Synthesis, ring-opening polymerization, and properties of benzoxazines based on o- and p-hydroxybenzyl alcohols

摘要

Two series of bifunctional benzoxazines were synthesized from o- and p-hydroxybenzyl alcohols (oHBA and pHBA), three aliphatic diamines containing ether linkage (Jeffamines D230 and D400 and 4,7,10-trioxa-1,13-tridecanediamine (TTDDA)), and paraformaldehyde. The chemical structures of the benzoxazines were confirmed by H-1 and C-13 nuclear magnetic resonance and Fourier transform infrared (FTIR) spectroscopy. The ring-opening polymerization of the benzoxazines was studied by differential scanning calorimetry and FTIR, respectively. oHBA-based benzoxazines respectively exhibit lower onset temperatures of ring-opening polymerization than pHBA-based counterparts due to the O-H center dot center dot center dot O intramolecular hydrogen-bonding interaction between the hydrogen of ortho-methylol group and the oxygen in oxazine ring, and oHBA-based polybenzoxazines respectively show lower glass transition temperatures (T(g)s) than pHBA-based counterparts due to the difference in crosslinking density caused by the steric hindrance effect of the position of methylol group on the polymerization of benzoxazine monomers.
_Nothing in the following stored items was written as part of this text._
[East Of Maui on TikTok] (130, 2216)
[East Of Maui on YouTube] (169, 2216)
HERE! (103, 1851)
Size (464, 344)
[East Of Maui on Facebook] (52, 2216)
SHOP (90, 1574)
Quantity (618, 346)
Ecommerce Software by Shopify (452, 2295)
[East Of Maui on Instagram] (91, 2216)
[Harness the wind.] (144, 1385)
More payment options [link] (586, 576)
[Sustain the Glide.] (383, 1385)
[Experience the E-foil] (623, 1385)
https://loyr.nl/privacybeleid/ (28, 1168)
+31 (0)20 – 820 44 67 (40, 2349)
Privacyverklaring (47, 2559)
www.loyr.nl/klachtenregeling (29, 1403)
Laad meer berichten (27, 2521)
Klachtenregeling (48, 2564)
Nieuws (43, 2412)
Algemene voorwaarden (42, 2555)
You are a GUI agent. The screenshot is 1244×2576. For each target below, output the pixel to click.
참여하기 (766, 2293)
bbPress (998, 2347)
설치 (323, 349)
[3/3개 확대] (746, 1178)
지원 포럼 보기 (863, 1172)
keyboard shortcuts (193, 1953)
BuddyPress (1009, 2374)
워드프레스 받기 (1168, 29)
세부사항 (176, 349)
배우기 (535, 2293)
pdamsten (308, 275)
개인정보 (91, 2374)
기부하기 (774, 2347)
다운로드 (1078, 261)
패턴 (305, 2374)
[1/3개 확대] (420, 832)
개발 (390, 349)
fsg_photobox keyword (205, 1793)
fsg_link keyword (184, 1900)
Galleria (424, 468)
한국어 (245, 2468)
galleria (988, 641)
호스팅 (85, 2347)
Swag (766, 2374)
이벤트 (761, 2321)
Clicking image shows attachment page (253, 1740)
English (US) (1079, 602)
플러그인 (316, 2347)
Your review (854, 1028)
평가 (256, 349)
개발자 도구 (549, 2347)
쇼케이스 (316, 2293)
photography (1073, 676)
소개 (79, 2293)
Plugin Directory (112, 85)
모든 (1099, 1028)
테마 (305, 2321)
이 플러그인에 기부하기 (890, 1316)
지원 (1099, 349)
In each of the two series of benzoxazines, the onset temperature of ring-opening polymerization of D230-based benzoxazine is close to that of TTDDA-based analogue and lower than that of D400-based counterpart owing to the steric effect of the chain length and chain volume of the bridging structure between the oxazine rings on the polymerization, and the T-g of D230-based polybenzoxazine is close to that of TTDDA-based analogue and much higher than that of D400-based counterpart owing to the difference in crosslinking density caused by the steric hindrance effect of the bridging structure on the polymerization of benzoxazine monomers. In addition, all the polybenzoxazines exhibit thermally induced shape memory effect. In each of the two series of polybenzoxazines, the shape recovery rate and ratio of D400-based polybenzoxazine are respectively close to those of D230-based counterpart and higher than those of TTDDA-based analogue due to the difference in network architecture.